We all are 'priests': Laypeople, not ordained, hold church's power

A man and child arrive for Mass Aug. 18 at St. Patrick Catholic Church in York, Pennsylvania. (CNS/Carlos Barria, Reuters)

A core principle of Protestantism from the beginning of the Reformation has been the idea that "all who believe in Christ are 'priests,' " as the Second Helvetic Confession of 1566 says.

We call this idea found in the document written by the early reformer Heinrich Bullinger, "The priesthood of all believers."

It has several meanings, but essentially it's a reminder that it's the people in the pews who ultimately hold power — power to be used to bring the good news of Jesus Christ to the wounded world.

In light of last month's anguished mea culpa letter that Pope Francis wrote to the world's Catholics, it seems to me that Catholicism should embrace the spirit of the idea that we're all priests. Otherwise the pope's confession of the church's institutional sin will make no difference.

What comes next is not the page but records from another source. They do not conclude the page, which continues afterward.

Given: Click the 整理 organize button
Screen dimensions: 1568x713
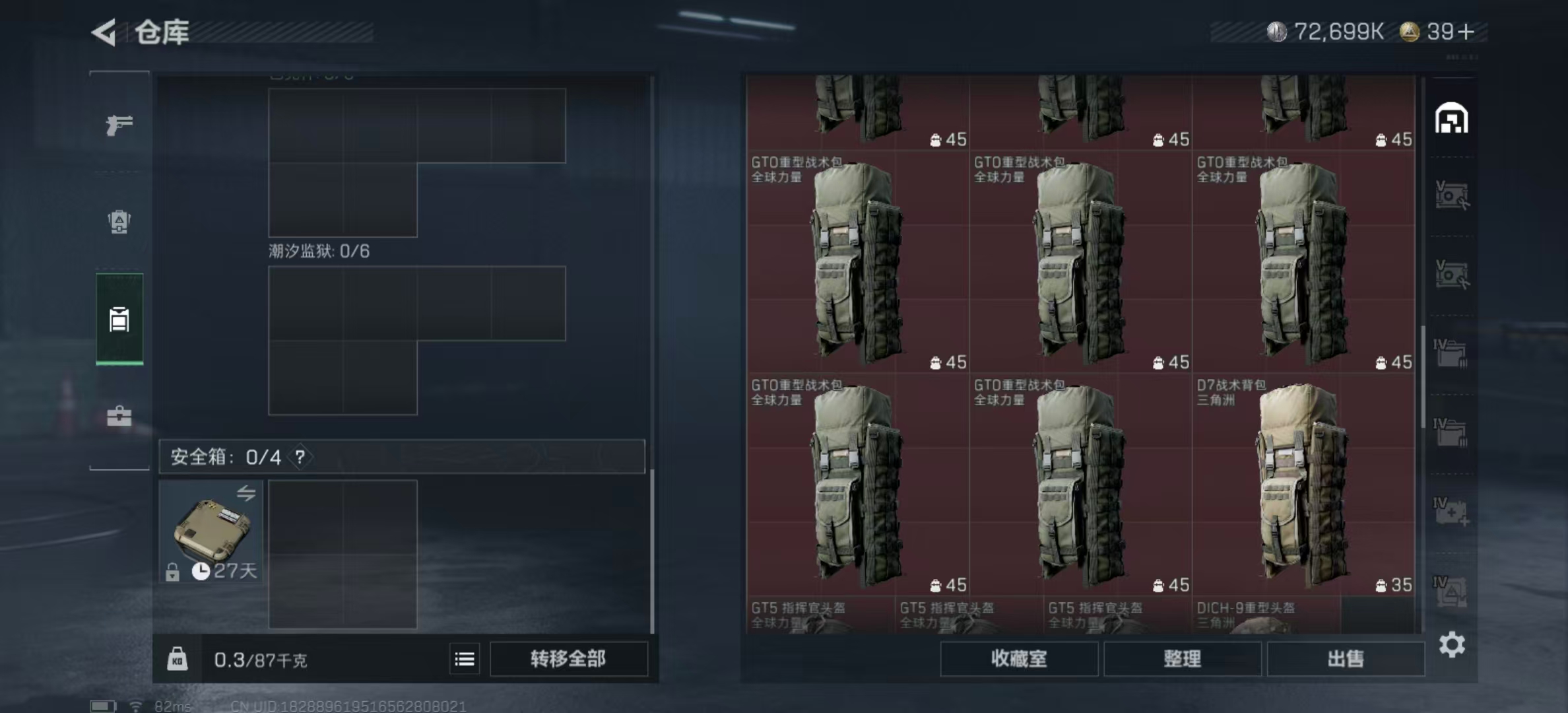Looking at the screenshot, I should coord(1182,659).
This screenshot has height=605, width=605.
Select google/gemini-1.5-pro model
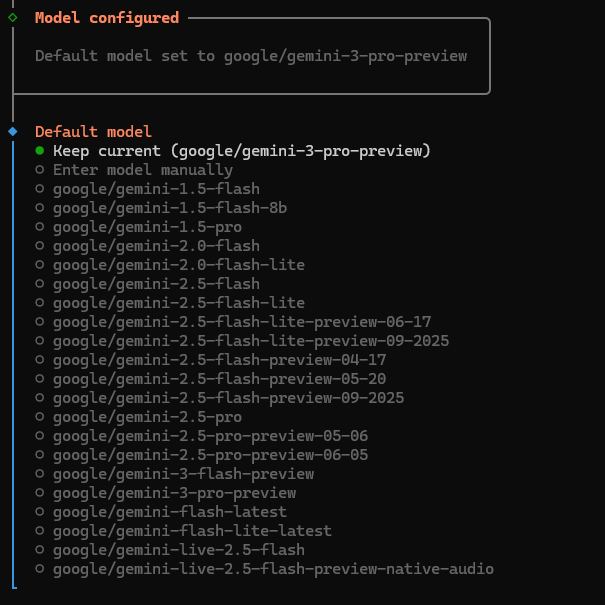pyautogui.click(x=147, y=227)
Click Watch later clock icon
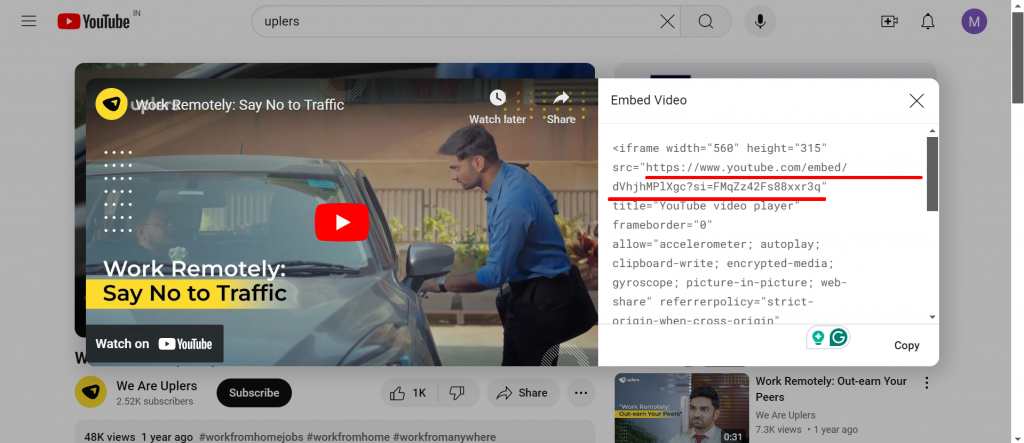 [498, 106]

As theologian Jack Rogers notes in his book Presbyterian Creeds: A Guide to the Book of Confessions, Bullinger helped write the First Helvetic Confession, "which he hoped would bring reconciliation with the Lutherans … The Second Helvetic Confession was Bullinger's personal testimony. He wrote it after surviving the plague in 1561. He intended that it be attached to his will as a gift to the city of Zurich, but published it in 1566 in response to a request for support from fellow Reformed believers in Heidelberg."

Bullinger's work isn't the most widely known statement of faith in the Presbyterian Book of Confessions. But its section on the priesthood of all believers has become a vital way that Protestants do church.

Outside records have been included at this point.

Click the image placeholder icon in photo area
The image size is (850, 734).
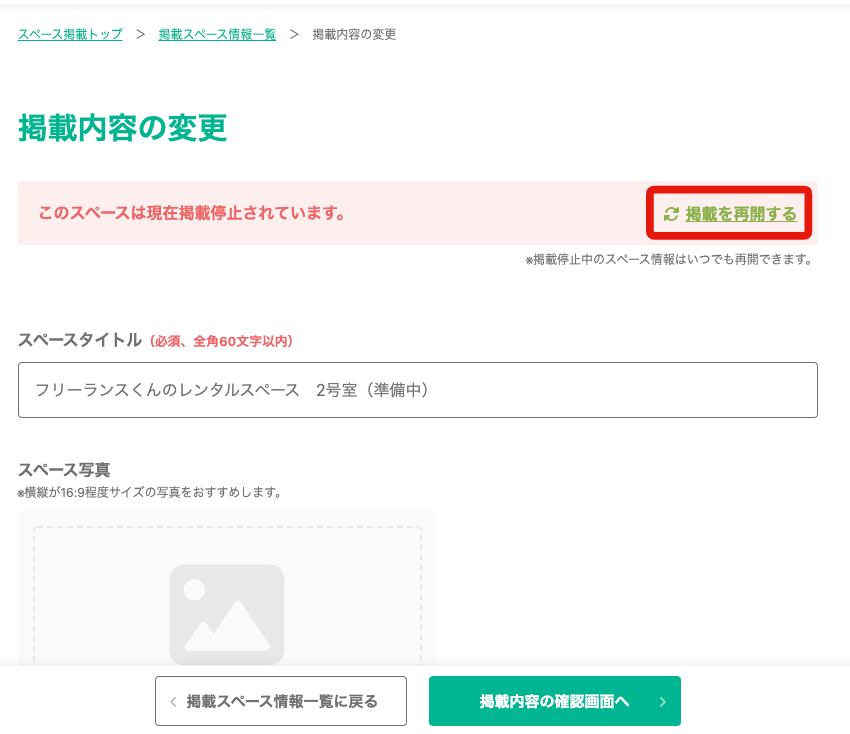[x=227, y=614]
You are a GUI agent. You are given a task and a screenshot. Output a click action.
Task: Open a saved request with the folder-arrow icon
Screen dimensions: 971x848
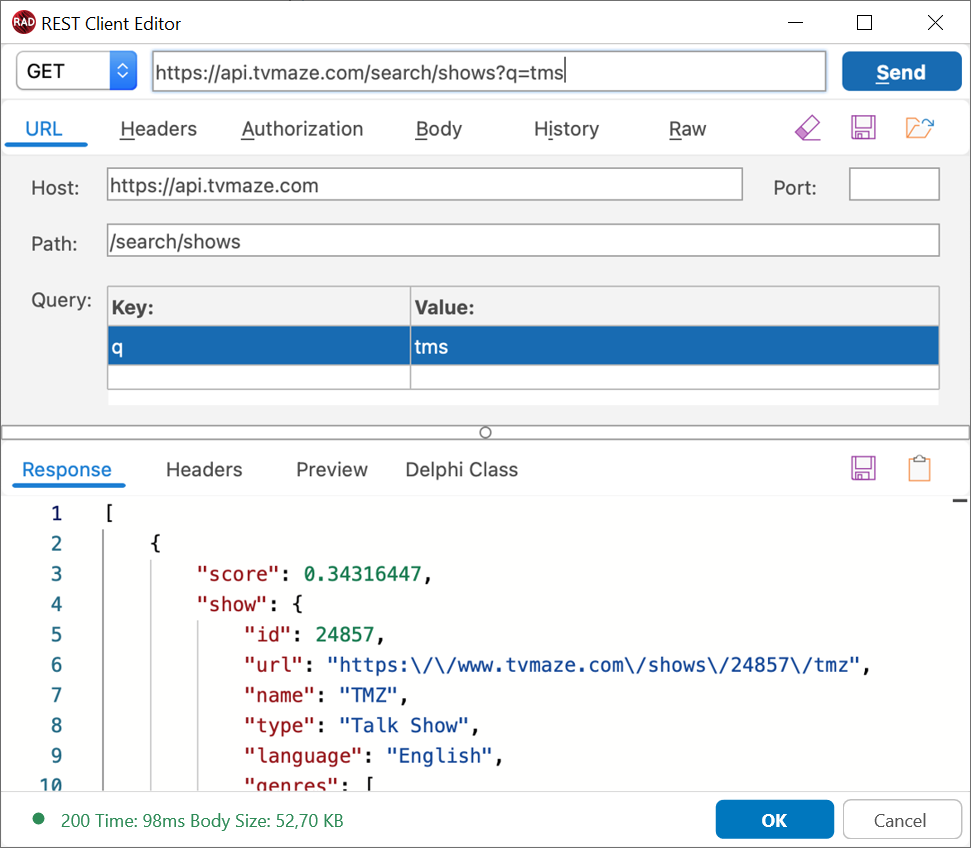(x=919, y=128)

We Presbyterians, for instance, make decisions corporately. We don't rely on bishops, archbishops or popes. If there are problems in the church, we members must help fix them. But we are guided by a representative democracy so no one individual must be involved in every decision.

I'm not arguing that Catholics should toss out their governance structures and adopt Protestant polity. Such a proposal — especially coming from a Protestant — would be dead on arrival.

But I am suggesting that the Catholic Church might be healthier and freer of scandal if people in the pews recognized that they are the church and that it's their responsibility to hold their ordained leaders accountable spiritually, financially, legally, theologically and even sexually.

Jesus once said humanity was not made for the Sabbath but, rather, the Sabbath for humanity. Similarly, members were not made for the church but the church was made for the benefit of members. It's not so much that the church has a mission, it's that God's mission has a church. And anything that stops the church from working on that mission must be resisted and changed.

None of what I'm suggesting means that every Protestant denomination is well governed and that the people in their pews understand their role as "priests," in the Bullinger sense. No, there is abuse of power and a failure of both leadership and followership in many places. Sigh.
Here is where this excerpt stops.